La plupart des restaurateurs le savent instinctivement. Le problème, c'est que leur imprimante, elle, ne le sait pas. Quand le même bout de papier sort de la même machine avec la même mise en page, l'équipe cesse de voir la différence — et c'est là que les contestations de paiement se perdent, que les notes de frais sont refusées, et que le contrôle fiscal commence à poser des questions.
Addition ou ticket : le comparatif rapide
| Addition (note) | Ticket de caisse | |
|---|---|---|
| Créé quand | Avant le paiement | Après le paiement |
| Dit quoi | « Voilà ce que vous devez » | « Voilà ce que vous avez payé » |
| Valeur juridique | Aucune preuve de paiement | Preuve de paiement |
| Peut-il changer ? | Oui — ajout d'articles, remise, fusion de tables | Non. Il est figé |
| Qui en a besoin | Le client, pour vérifier sa commande | Le client pour ses frais, vous pour votre comptabilité |
| Aussi appelé | Note, addition, pré-note, proforma | Ticket, reçu, justificatif d'achat |
| Entre en comptabilité ? | Non | Oui |
Ce qu'est vraiment une addition
Une addition est un instantané d'une commande ouverte. Rien de plus.
Elle existe pour que la table vérifie les chiffres avant de tendre une carte. C'est un support de conversation, pas un document. Et surtout, elle reste modifiable — un client peut ajouter un café, vous pouvez retirer l'entrecôte trop cuite, deux tables peuvent fusionner, quelqu'un peut sortir un bon cadeau.
Cette possibilité de modification est exactement ce qui empêche une addition d'être une preuve. Dès qu'elle s'imprime, elle commence à vieillir.

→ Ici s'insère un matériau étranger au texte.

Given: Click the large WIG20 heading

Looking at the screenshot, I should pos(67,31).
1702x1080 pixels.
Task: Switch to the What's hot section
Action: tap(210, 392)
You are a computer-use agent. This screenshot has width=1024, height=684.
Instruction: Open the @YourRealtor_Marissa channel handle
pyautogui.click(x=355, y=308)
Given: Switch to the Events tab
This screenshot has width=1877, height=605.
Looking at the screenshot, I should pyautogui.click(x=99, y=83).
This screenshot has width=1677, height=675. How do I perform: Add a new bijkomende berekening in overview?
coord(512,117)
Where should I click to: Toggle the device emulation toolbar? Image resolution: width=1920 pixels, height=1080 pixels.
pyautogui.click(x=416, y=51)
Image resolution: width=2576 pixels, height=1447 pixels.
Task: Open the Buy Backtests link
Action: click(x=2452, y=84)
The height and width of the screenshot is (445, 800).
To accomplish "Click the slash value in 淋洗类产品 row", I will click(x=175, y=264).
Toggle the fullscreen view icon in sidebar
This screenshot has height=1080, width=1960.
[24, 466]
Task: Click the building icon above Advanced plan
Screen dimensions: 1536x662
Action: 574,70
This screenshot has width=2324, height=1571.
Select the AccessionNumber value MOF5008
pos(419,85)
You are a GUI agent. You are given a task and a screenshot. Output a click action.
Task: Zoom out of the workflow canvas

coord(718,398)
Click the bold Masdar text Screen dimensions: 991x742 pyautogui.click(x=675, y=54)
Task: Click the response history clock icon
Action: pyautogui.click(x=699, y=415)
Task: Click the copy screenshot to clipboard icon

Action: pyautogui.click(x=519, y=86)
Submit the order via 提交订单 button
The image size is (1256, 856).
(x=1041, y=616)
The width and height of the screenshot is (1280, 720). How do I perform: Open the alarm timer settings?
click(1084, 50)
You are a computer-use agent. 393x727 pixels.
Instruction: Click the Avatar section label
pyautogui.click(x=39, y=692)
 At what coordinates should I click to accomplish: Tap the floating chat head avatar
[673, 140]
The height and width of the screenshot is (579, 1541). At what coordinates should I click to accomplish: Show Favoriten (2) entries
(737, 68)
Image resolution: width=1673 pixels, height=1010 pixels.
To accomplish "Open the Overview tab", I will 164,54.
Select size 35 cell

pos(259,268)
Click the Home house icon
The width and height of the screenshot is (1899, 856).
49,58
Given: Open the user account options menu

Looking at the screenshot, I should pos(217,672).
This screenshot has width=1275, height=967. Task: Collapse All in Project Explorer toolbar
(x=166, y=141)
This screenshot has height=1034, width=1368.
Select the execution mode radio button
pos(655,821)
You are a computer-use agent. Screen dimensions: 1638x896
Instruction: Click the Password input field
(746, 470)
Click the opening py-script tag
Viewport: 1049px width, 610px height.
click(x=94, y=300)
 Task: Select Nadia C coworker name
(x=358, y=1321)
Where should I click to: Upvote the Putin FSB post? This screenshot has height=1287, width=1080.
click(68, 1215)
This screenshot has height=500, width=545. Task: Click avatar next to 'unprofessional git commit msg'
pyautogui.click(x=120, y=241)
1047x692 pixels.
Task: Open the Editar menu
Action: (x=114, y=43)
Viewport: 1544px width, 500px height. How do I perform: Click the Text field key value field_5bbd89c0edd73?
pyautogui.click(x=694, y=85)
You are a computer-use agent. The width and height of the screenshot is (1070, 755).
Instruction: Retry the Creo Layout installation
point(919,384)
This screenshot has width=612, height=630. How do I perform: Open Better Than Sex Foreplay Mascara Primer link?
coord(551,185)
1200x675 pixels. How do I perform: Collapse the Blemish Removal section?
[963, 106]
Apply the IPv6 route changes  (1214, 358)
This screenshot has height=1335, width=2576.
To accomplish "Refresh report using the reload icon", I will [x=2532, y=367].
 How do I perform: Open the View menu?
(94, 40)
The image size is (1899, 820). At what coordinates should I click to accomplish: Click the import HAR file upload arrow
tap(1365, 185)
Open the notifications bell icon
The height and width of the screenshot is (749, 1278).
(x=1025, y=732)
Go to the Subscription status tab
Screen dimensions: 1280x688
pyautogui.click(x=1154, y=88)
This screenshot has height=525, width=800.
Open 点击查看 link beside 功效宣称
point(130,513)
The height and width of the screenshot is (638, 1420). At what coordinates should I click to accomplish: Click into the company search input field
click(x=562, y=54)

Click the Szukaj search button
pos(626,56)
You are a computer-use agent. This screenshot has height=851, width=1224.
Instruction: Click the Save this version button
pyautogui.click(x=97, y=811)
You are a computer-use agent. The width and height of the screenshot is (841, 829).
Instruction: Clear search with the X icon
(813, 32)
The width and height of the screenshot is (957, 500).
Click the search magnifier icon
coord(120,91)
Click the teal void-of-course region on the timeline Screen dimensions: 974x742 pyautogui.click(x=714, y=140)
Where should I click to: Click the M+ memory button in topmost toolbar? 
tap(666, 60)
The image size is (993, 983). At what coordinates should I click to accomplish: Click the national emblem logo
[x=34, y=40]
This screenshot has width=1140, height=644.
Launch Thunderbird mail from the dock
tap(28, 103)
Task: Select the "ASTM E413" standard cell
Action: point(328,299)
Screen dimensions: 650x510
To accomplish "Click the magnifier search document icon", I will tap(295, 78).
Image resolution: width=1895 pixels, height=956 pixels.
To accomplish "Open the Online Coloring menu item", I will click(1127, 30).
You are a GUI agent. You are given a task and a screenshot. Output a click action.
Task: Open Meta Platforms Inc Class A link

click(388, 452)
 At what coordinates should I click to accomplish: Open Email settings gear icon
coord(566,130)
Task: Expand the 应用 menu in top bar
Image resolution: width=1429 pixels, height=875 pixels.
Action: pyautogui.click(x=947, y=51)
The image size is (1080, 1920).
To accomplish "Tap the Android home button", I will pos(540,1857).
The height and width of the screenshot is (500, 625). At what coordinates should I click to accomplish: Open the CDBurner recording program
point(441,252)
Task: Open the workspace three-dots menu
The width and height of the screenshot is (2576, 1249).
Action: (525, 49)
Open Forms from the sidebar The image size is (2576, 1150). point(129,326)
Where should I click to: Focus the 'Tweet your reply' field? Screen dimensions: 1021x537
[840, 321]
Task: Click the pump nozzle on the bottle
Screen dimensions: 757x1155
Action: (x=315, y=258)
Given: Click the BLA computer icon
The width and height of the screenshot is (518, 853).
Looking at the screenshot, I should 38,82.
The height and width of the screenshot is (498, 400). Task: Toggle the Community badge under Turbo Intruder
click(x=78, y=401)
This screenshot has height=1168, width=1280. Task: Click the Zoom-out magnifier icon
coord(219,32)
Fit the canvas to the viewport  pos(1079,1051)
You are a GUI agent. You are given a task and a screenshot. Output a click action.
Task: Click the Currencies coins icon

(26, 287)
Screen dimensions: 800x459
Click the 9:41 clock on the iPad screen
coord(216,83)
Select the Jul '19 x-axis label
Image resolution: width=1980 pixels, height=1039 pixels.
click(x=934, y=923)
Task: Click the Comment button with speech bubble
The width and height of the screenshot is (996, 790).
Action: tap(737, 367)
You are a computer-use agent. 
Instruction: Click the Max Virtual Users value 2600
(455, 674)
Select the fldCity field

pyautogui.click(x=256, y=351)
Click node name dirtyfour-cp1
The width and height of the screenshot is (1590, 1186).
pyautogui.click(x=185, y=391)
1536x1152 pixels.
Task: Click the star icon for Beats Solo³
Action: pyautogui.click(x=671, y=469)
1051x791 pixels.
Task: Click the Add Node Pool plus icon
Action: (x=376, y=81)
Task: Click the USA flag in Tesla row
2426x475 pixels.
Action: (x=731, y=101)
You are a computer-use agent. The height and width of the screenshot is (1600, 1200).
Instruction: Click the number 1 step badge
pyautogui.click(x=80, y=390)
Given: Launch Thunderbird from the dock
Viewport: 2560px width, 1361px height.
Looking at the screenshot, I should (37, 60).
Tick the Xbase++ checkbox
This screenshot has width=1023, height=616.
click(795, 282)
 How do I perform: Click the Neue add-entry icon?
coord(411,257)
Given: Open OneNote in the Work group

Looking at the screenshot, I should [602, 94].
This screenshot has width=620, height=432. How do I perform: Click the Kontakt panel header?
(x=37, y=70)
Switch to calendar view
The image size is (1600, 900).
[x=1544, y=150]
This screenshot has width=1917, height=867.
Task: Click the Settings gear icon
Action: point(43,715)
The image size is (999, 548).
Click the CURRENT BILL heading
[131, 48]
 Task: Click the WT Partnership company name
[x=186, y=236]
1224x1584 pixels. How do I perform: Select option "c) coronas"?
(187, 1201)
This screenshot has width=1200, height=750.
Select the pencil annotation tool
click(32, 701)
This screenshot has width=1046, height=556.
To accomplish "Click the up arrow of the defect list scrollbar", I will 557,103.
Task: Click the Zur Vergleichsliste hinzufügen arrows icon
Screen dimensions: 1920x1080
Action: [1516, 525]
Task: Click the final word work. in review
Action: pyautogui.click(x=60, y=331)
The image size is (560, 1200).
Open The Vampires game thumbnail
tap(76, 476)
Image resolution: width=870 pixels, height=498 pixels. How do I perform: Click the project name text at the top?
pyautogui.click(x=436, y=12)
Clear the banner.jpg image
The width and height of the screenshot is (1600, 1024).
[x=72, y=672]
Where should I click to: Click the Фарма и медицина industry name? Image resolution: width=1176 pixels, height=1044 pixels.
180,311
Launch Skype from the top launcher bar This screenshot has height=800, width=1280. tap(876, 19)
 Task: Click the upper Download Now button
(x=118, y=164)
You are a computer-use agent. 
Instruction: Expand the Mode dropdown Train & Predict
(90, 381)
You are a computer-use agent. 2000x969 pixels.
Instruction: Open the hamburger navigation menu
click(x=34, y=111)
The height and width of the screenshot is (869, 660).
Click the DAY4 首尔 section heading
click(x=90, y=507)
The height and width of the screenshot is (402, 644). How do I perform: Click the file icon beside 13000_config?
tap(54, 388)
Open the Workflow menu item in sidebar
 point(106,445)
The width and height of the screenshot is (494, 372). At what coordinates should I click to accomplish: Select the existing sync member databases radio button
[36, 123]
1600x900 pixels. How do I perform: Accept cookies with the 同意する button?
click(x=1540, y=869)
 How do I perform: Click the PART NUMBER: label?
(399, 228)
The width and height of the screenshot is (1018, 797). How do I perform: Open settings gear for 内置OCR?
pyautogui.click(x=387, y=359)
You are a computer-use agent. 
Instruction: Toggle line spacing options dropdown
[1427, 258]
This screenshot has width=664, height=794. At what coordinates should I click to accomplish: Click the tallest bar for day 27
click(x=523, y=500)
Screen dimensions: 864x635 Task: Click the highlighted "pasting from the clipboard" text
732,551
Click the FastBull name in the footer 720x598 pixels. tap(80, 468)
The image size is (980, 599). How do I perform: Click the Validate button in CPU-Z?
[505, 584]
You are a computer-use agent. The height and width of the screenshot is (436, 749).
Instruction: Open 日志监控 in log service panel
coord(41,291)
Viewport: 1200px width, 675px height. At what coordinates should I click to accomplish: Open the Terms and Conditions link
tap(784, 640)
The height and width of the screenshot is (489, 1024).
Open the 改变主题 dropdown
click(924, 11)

Une bonne addition affiche :
- Le nom de l'établissement et l'adresse exacte
- Le numéro de table et le numéro de commande
- La date et l'heure
- Chaque article, avec quantité et prix unitaire
- Les suppléments et options, sur leurs propres lignes
- Les remises en lignes visibles, jamais fondues dans un total
- Le service ou frais éventuel affiché séparément
- La TVA, ou une mention claire que les prix sont TTC
- Le sous-total, puis le total à payer
- Ce qui a déjà été réglé, et le solde restant
Cette dernière ligne compte plus qu'on ne le croit. Sur une table partiellement réglée, une addition sans solde courant, c'est comme ça qu'un serveur facture quelqu'un deux fois.
Autre chose à imprimer : le mot ADDITION ou NOTE, dans une taille que personne ne peut rater. Dans plusieurs pays, ce n'est pas un choix de style, c'est la règle.
Ce qu'est vraiment un ticket de caisse
Un ticket de caisse est l'enregistrement final et clos d'un paiement effectué. C'est le document que le client garde, que sa banque réclame et qu'un contrôleur accepte.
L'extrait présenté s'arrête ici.